The four current known regulation systems in ferroptosis. Overall, lipid peroxidation in ferroptosis is under control of GPX4-, FSP1-, GCH1-, and DHODH-dependent systems. GPX4 is the most important gatekeeper for ferroptosis and bolstered through the sustainment of GSH and cystine transportation of system Xc^- activation. System Xc^- is composed of two essential subunits, SLC7A11 and SLC3A2. Generally, ferroptosis could be triggered by GPX4 inhibition directly or indirectly. Nonetheless, several cancer cell lines are resistant to GPX4 inhibition through activating additional regulation systems like FSP1/CoQ₁₀ and GCH1/BH4 systems in the cytoplasm. These two independent manners play a critical role in mitigating cellular ferroptosis especially during loss of GPX4. However, the dysfunction of the three abovementioned systems is observed in organelles such as mitochondria.
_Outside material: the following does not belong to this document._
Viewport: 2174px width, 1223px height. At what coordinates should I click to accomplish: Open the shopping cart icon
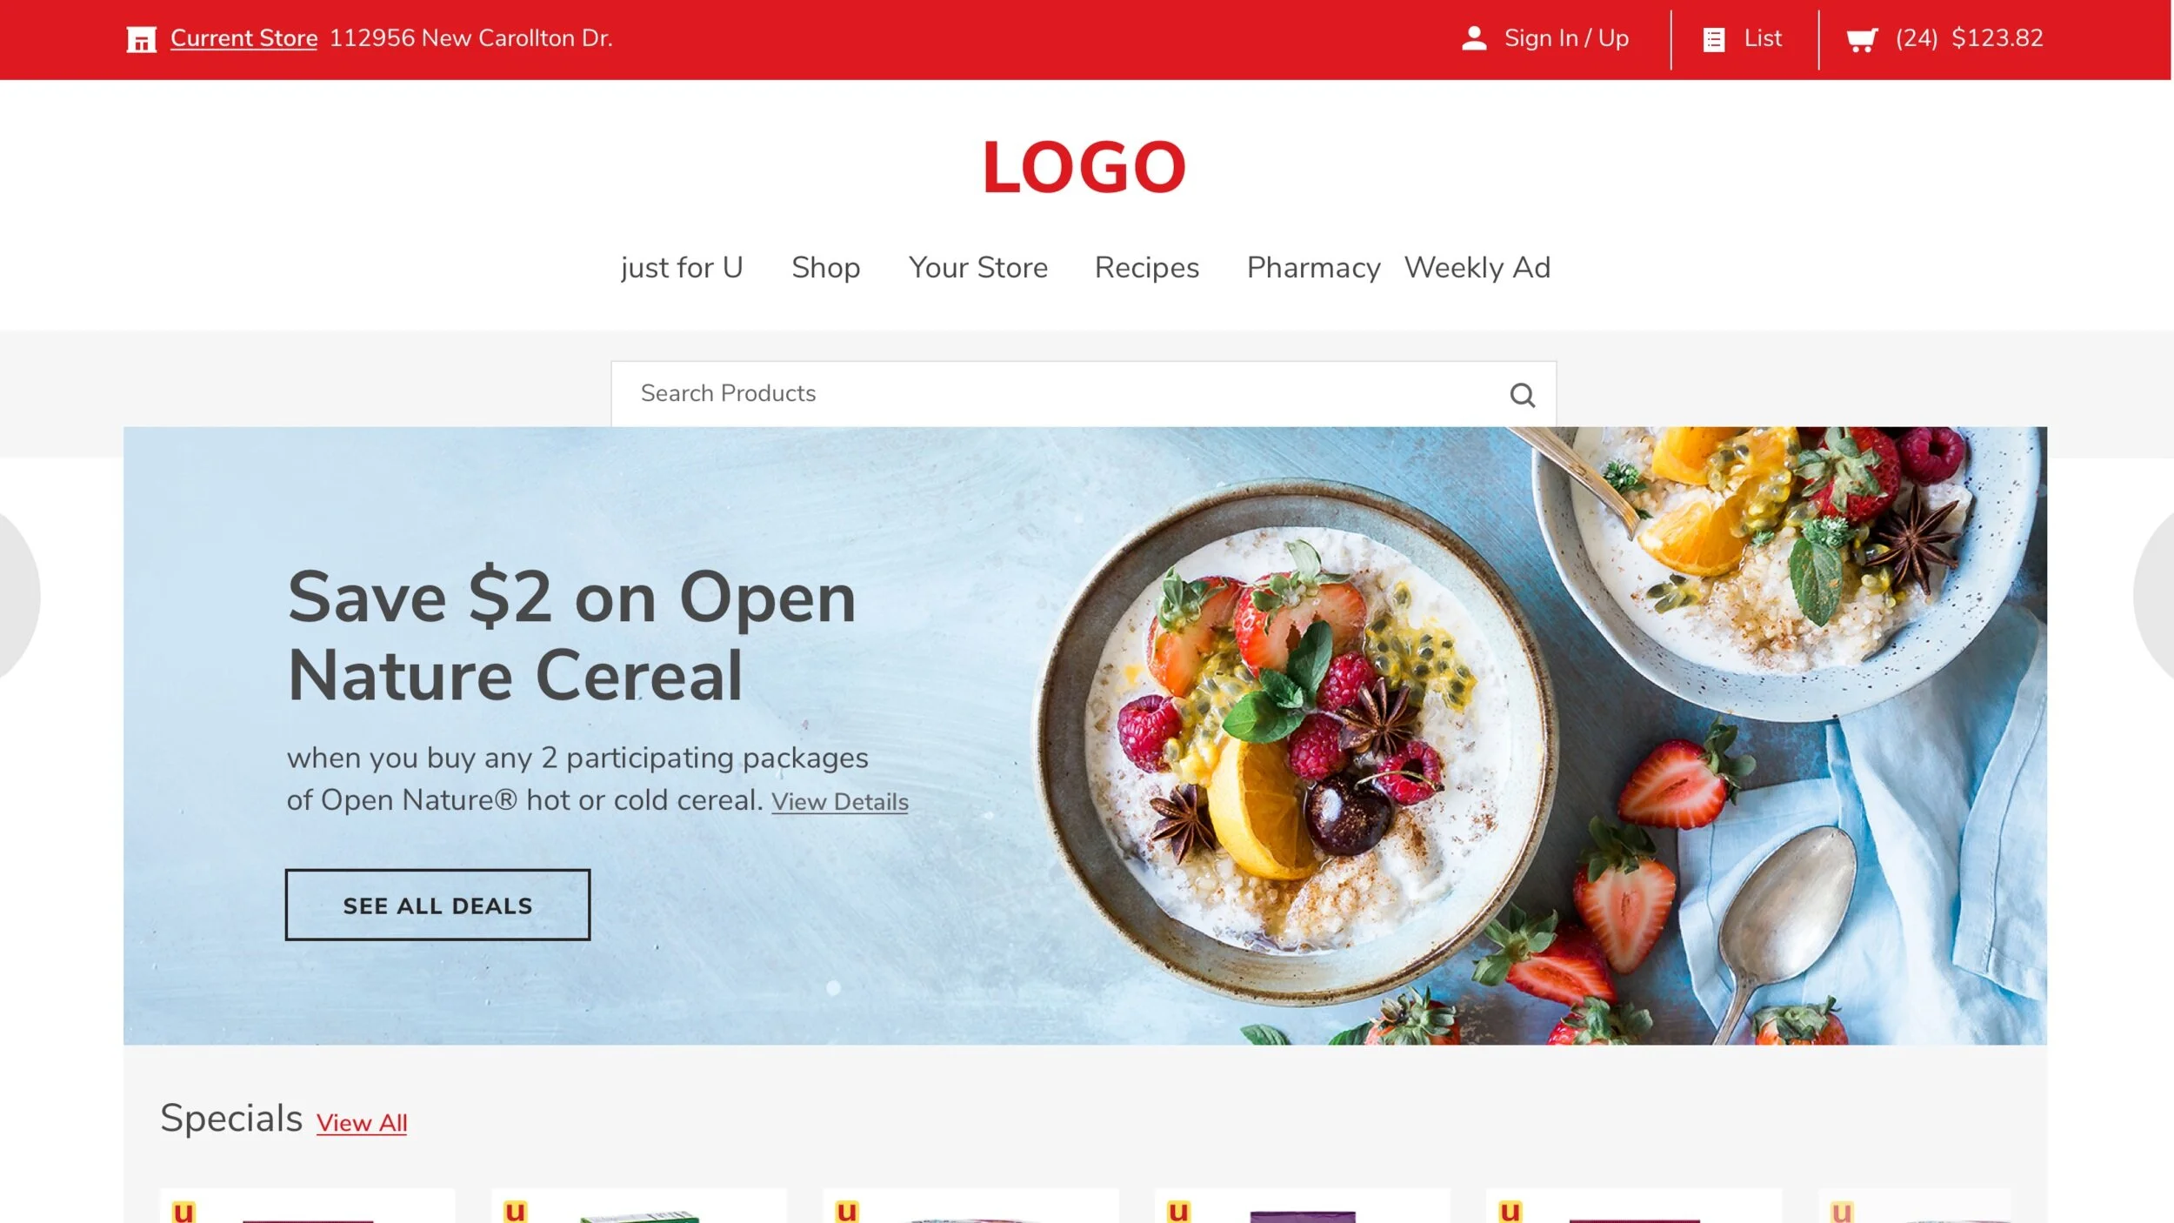point(1861,40)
Notably, then the fourth antioxidant system DHODH-mediated ferroptosis protection in mitochondria is revealed. In the inner membrane of mitochondria, DHODH suppresses ferroptosis via the conversion of ubiquinone to ubiquinol that fights against oxidative damage on the phospholipid membrane. A total of four gatekeepers presumably serve as potential targets for the treatment of osteosarcomas. Except the four pathways, other pathways are also important in regulating ferroptosis, such as ACSL4, AMPK-ACC2, and NF2-YAP pathways, which have been known to affect ferroptosis by regulating PUFA metabolism and cellular phospholipid composition. Lipoxygenases (ALOXs) and POR have been known to affect ferroptosis by driving lipid peroxidation, which play opposite roles to GSH-GPX4, FSP1-CoQ10, GCH1-BH4, and DHODH.